ChatGPT won’t help Bill Gates’ philanthropic endeavors
Stakeholders are overstating the societal impact of an otherwise useful tool
A few days ago, Bill Gates announced the beginning of the age of AI, comparing ChatGPT to the revolution brought by the first graphical user interface. This isn’t an unprecedented claim by stakeholders and the media. It begs the question as to what makes this time different from the past breakthroughs that elicited similar reactions.
For all intents and purposes, the hype around AI isn’t new: it’s been here well before the ChatGPT craze. In 2017, Jeff Bezos declared a new golden age for AI, as did many others in the past few years — notably Knowledge at Wharton, the World Economic Forum, Deloitte, Chinese giant Baidu, and Forbes. VC funds have long favored AI-driven companies, even before the recent interest in generative AI, with some wondering if these investments were excessive.
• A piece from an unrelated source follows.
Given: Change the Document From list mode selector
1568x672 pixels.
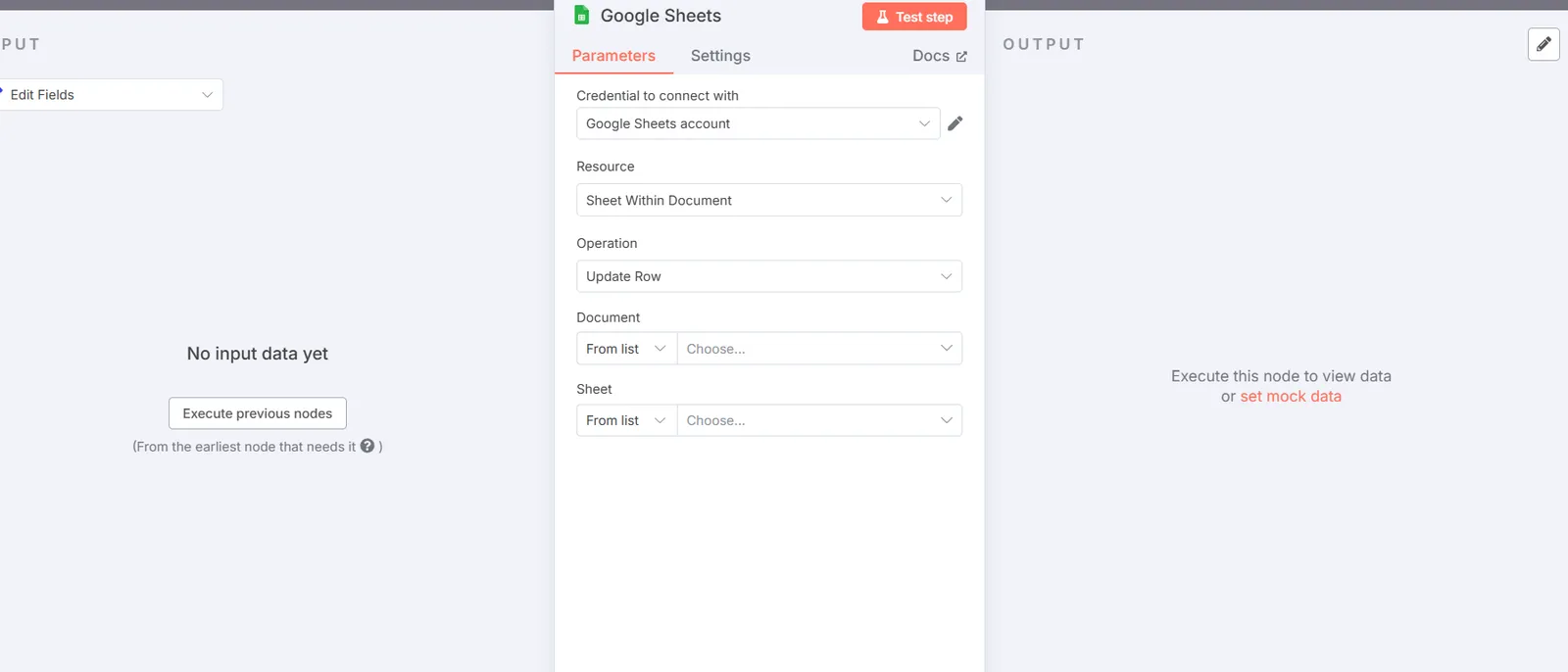Looking at the screenshot, I should pos(626,349).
ChatGPT also isn’t the first hyped-up AI technology to enter the mainstream. People have been consciously interacting with opaque AI systems for years. For better or worse, some of these have been all the rage in past media cycles. Remember Facebook’s algorithm, the one that was going to single-handedly destroy democracy? Or YouTube’s radicalizing recommendations? Those were also AI.
What makes the ChatGPT hype different? One thing for sure is that conversational AI is intrinsically fascinating to humans because it speaks our language. We’ve been long interested in developing and interacting with chat bots, from SmarterChild on AIM, Yahoo Messenger, and MSN (its Italian counterpart was Doretta, with Doriana being her funny, potty-mouthed sister), to the current Alexa, Siri, and Google Assistant.
Most importantly, ChatGPT took conversational AI to a level that its better-funded, longer-running competitors have never reached before. It is a powerful tool to assist with tasks such as coding and text editing. In his post, Bill Gates identifies prominent opportunities in productivity aid and novel drug discovery.
But ChatGPT is really bad at what it’s bad at: from hallucinating facts, to generating harmful and biased content (or an unsettling combination of both).1 Given the state of the art, claims of ChatGPT’s role in philanthropy seem overstated at best, if not disingenuous.
Bill Gates was reportedly convinced of the chat bot’s potential because it was able to solve an AP Bio test. But it is unclear how this relates to reducing health or education inequities. More egregiously, doing so well on the exam may be due to testing on training data, which makes this benchmark worthless when trying to assess the model’s results in unforeseen circumstances.
Gates’ suggestion to use ChatGPT to answer the poorest’s health questions sounds like letting peasants eat cake when they have no bread. Another subpar healthcare tool won’t move the needle and, as Gates himself admits, the bottleneck will always be granting the poorest access to high quality solutions. Similarly, education inequities won’t disappear by throwing shiny new tech at them. Bill Gates fails to explain how AI will reduce disparities in education when personal computers didn’t deliver on the same promise.
It is always worth considering who is advancing these over optimistic statements about what complex problems AI will solve. It is impossible to ignore Bill Gates’ affiliation to Microsoft and the company’s partnership with OpenAI. Sam Altman himself has obvious incentives to overstate the role of ChatGPT in the quest to AGI, despite sounding more realistic.

Time will tell if this is indeed the age of AI. For now, all I see are overblown claims about another otherwise useful AI tool. Gates will probably have to wait a long, long, while before ChatGPT can help with his philanthropic endeavors. In the meantime, we could bring the focus back onto the more attainable things that ChatGPT can do.
OpenAI has since been implementing reasonable guardrails, but users keep circumventing them.